A new report from industry group Rail Partners, whose members include Colas Rail, DB Cargo, DRS, Freightliner and GB Railfreight, outlines how operators will work in partnership with government to deliver the economic and environmental benefits of freight, through investment in trains, its workforce, and new technologies.
The ‘Freight Britain: An engine for green growth’ report’s five policy recommendations include a call for government to address the widening cost gap between rail and road freight, to help businesses choose rail over more polluting transport modes.
According to Rail Partners, freight access charges on certain rail freight flows have increased in nominal terms by 105% (bulk) and 80% (intermodal) since 2010, while the main rate of fuel duty was cut by one penny at Budget 2011 to 57.95 pence per litre, was frozen since then, and has been temporarily reduced by 5 pence per litre since 2022.
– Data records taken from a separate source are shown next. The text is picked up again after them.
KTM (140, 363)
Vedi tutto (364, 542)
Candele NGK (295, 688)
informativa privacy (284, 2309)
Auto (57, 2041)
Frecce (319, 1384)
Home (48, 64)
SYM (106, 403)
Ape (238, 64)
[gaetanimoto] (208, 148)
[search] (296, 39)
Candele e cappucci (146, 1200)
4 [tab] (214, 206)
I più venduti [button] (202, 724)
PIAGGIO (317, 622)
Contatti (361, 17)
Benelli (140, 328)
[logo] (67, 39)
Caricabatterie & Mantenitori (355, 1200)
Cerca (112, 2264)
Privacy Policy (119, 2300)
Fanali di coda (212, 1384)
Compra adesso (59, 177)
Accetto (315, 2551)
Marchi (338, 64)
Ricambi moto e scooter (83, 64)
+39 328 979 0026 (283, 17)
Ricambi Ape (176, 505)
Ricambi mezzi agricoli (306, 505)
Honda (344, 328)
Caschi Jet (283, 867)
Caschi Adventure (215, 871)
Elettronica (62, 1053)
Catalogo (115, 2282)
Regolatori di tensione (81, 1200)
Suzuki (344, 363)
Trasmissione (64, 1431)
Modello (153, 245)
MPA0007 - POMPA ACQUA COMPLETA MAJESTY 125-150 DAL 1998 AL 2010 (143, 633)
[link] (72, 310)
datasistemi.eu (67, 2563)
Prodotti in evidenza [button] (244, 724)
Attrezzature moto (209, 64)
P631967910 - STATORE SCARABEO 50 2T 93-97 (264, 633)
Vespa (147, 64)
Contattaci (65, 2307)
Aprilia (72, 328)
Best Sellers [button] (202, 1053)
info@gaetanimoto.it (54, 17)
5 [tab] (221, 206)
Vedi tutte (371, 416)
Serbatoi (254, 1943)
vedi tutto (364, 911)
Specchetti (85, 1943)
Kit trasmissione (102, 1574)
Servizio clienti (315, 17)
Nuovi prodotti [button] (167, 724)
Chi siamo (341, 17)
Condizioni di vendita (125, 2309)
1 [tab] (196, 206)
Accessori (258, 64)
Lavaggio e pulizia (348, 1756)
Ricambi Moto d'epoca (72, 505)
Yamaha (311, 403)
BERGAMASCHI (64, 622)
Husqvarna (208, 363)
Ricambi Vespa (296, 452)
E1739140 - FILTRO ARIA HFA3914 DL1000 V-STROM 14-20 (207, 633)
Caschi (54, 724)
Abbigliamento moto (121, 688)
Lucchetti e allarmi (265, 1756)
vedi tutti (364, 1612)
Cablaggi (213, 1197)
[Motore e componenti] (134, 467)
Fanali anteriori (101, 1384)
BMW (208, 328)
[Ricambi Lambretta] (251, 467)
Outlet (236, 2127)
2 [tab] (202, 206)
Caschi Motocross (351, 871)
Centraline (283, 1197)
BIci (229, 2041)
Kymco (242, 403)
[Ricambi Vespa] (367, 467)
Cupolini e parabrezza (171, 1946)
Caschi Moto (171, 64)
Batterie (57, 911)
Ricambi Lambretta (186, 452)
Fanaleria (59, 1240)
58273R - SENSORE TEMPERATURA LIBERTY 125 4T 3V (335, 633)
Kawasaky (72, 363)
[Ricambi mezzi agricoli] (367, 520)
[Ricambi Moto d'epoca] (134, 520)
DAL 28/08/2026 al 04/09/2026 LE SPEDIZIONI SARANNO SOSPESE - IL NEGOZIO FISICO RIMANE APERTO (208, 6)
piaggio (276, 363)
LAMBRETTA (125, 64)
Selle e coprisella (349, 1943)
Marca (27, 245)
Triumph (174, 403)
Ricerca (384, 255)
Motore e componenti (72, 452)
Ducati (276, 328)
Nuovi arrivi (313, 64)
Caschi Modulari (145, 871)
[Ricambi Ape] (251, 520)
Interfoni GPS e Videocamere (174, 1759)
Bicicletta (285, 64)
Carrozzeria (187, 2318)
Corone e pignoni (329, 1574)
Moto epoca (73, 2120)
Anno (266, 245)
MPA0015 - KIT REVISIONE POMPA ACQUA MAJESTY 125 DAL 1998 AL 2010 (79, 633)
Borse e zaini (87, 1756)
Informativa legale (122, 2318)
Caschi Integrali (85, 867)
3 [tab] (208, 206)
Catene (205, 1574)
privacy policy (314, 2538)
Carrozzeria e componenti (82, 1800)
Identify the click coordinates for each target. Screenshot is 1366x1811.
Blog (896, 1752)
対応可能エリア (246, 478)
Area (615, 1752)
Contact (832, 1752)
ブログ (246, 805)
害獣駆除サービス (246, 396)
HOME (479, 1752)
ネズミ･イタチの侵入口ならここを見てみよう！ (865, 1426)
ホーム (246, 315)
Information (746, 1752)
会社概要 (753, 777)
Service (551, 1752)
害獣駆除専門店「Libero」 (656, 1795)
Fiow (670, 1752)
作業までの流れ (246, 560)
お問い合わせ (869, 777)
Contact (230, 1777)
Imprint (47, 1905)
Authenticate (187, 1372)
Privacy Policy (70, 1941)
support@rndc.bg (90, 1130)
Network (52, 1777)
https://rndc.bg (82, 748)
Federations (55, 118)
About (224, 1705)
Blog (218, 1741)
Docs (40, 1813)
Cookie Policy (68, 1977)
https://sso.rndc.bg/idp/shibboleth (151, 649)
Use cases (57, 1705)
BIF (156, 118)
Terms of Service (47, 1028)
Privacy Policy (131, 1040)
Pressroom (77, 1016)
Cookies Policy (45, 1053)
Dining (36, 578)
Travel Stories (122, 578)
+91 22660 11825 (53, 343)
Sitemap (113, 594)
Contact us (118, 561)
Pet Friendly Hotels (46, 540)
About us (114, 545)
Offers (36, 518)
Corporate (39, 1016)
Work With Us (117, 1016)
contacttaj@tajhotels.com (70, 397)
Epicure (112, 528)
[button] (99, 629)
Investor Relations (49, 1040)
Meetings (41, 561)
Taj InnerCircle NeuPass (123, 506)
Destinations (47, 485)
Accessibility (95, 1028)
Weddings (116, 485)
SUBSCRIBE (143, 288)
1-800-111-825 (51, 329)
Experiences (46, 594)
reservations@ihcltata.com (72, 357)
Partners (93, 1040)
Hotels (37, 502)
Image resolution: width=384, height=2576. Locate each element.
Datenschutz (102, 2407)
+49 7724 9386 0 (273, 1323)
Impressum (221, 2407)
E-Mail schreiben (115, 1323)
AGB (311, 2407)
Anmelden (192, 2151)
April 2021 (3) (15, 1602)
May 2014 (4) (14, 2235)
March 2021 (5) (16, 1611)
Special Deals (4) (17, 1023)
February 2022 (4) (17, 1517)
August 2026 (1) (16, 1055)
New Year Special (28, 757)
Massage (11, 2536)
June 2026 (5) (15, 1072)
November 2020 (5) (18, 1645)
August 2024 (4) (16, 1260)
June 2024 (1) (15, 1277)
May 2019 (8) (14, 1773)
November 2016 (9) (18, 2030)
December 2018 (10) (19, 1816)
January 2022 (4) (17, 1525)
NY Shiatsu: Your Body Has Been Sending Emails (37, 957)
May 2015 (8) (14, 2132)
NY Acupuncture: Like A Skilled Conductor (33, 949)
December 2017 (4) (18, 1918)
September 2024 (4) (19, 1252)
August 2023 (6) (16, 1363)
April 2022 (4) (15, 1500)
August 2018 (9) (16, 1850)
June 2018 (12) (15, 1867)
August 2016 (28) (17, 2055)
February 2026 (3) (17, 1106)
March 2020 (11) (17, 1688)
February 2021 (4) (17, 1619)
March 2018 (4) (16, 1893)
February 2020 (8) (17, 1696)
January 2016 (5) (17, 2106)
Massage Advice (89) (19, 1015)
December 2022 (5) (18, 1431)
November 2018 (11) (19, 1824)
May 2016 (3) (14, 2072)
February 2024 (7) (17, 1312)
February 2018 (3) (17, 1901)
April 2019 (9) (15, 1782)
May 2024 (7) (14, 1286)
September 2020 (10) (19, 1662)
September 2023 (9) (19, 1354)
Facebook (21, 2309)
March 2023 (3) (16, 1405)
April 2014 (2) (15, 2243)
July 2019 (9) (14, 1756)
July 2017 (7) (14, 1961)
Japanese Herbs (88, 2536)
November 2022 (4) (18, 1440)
Andy Bagnall, Chief Executive, Rail Partners, said: “Rail freight operators want to invest in better, greener trains and freight facilities, to do so they need government to work in partnership with them and create a favourable environment for growth.
“That means providing confidence around access to the network and investment in capacity, and commitments to support rail freight as a critical step towards wider environmental targets and net zero.
“Increasing rail freight services has the backing of all the main parties, so government should have the confidence to invest in tangible support, from targeted infrastructure investment to the right incentives to encourage customers to switch to rail, helping to decarbonise supply chains.’
John Smith, Chief Executive Officer, GB Railfreight and chair of Rail Partners’ Freight Council, said: ‘In recent years freight operating companies have invested in facilities, talent and rolling stock to prepare ourselves for the transition to net zero. Collectively, we as an industry are able to help the UK decarbonise its supply chains and in doing so remove HGVs from our road network, which will benefit the wider country.
“With small interventions from government that provide long-term stability, further private sector investment can be unlocked that will drive the growth of rail freight across the country."